Eastman Johnson, A Ride for Liberty—The Fugitive Slaves, c. 1862
Donna Thompson Ray, The Graduate Center, City University of New York
Eastman Johnson’s painting of fugitive slaves helps address ways to teach a pivotal question in U.S. history: Did Lincoln free the slaves—or did the slaves free themselves?
“A veritible [sic] incident / in the civil war seen by / myself at Centerville / on this morning of / McClellan’s advance towards Manassas March 2, 1862 / Eastman Johnson.” The inscription on the back of Eastman Johnson’s A Ride for Liberty—The Fugitive Slaves records the painting’s “eyewitness” source on a Civil War battleground. By 1862, Johnson, a genre painter from Maine, had gained a reputation for his paintings depicting African Americans. A Ride for Liberty would become one of his most renowned works, in part because it illuminates a historical problem that still addresses the way we teach a pivotal moment in U.S. history: Did Lincoln free the slaves—or did the slaves free themselves?
A Ride for Liberty provides an entry-point for teaching about the Civil War. Some of the historical themes present in the painting include conflict, freedom, change, power, and justice. The painting illustrates the experience of “contraband” slaves during the war. As a means to control their own destiny, African-American men and women escaped from their owners and arrived at Union camps. In exchange for their freedom, slaves offered labor and knowledge of local environments to advance military campaigns for a then losing Union army. In response to the overwhelming number of slaves who risked their lives in pursuit of freedom, General Benjamin Butler declared all slaves that reached Union camps as “contraband of war.” A Ride for Liberty demonstrates a moment during the war where slaves were instrumental in obtaining their own freedom.

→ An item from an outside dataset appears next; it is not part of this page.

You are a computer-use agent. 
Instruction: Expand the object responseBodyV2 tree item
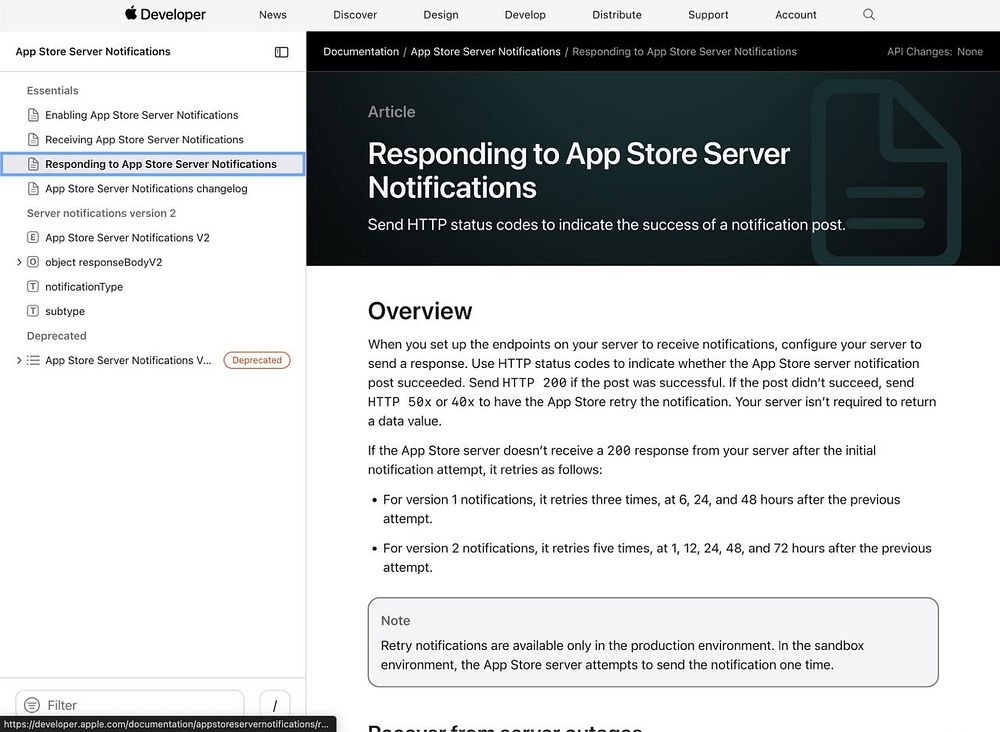click(19, 262)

Thus, the painting reveals some of the social and political forces behind the Emancipation Proclamation by portraying the actions of runaway slaves that helped shape Lincoln’s policy.

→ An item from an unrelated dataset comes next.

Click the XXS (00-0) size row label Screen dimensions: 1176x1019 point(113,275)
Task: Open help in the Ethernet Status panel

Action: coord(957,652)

Johnson’s painting depicts a slave family on horseback—father, mother, child, and infant. The painting’s title and tone, represented by a dimly lit color scheme, suggests they are traveling in the early dawn, fleeing to a safe environment. In the distance, one identifies light reflected from bayonets. The painting shows the fleeing slave family caught between two sides: repressive slave life on the plantation and the possibility of freedom within Union army lines.
Although the painting offers a somewhat romantic view of slave resistance, using dusty colors and active brushstrokes, it also presents a departure from the more commonly known contemporary illustrations of African Americans as shiftless, childlike, or bestial. The painting portrays a slave family in a dignified manner, providing little detail in facial expression or indication of plantation-life status. A Ride for Liberty highlights the courage of individual slaves in pursuing the hopes and dreams of a fair and just society.

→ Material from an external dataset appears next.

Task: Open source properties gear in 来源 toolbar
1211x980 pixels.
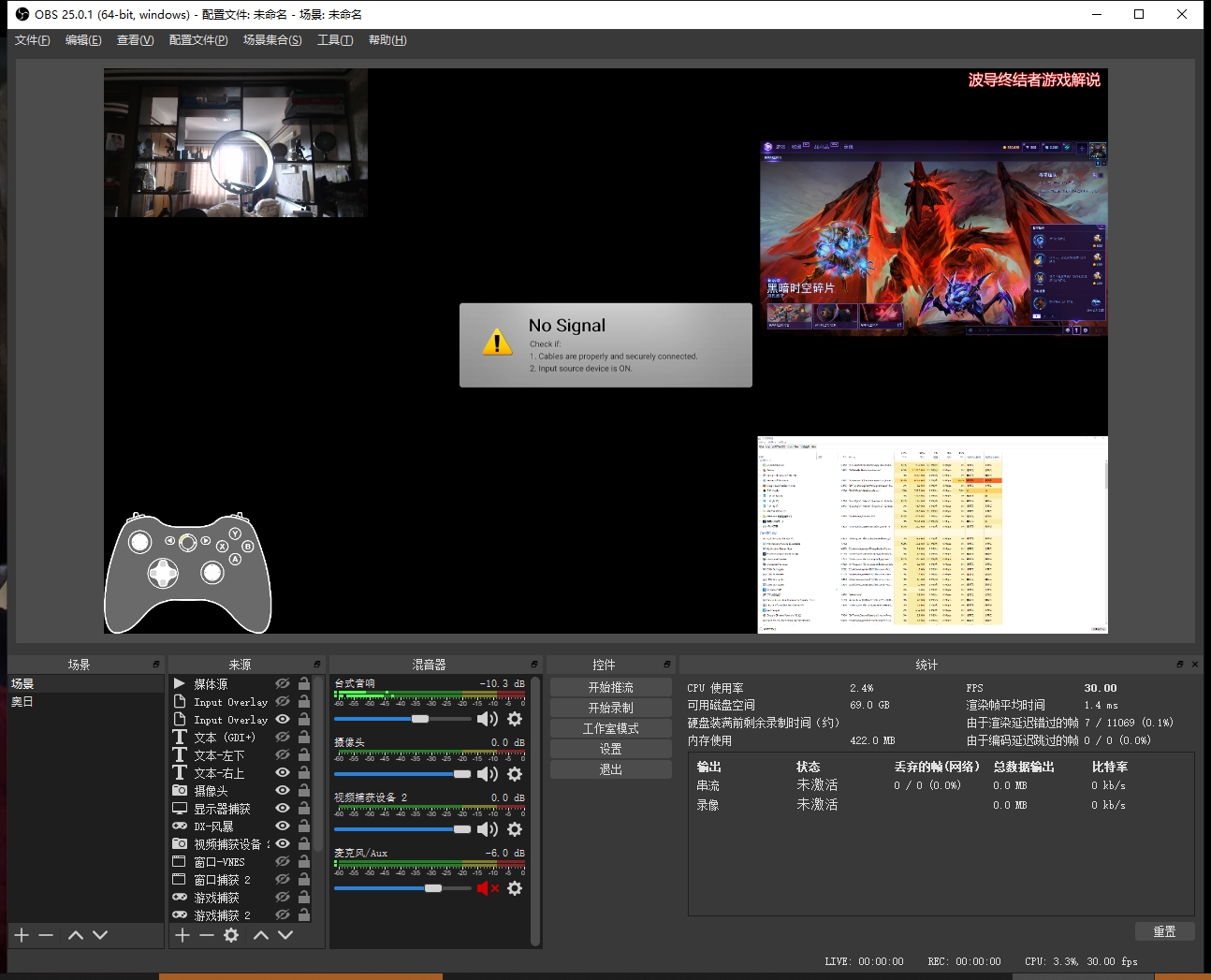Action: click(x=231, y=935)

Teachers and students may work with Johnson’s caption as a way to grapple with the historical content of the image. Students can construct a narrative about the individuals seen on horseback: who are these people? Do they comprise a family? Are they mixed race? What happened to the families of slaves who ran away? How did “contraband” slaves interact with each other? What were some of the problems faced by “contraband” slaves on the battlegrounds? What did freedom mean? Eastman Johnson’s A Ride for Liberty offers historical information not readily apparent in text documents and presents students with the opportunity to deepen their understanding of Civil War history and slave resistance.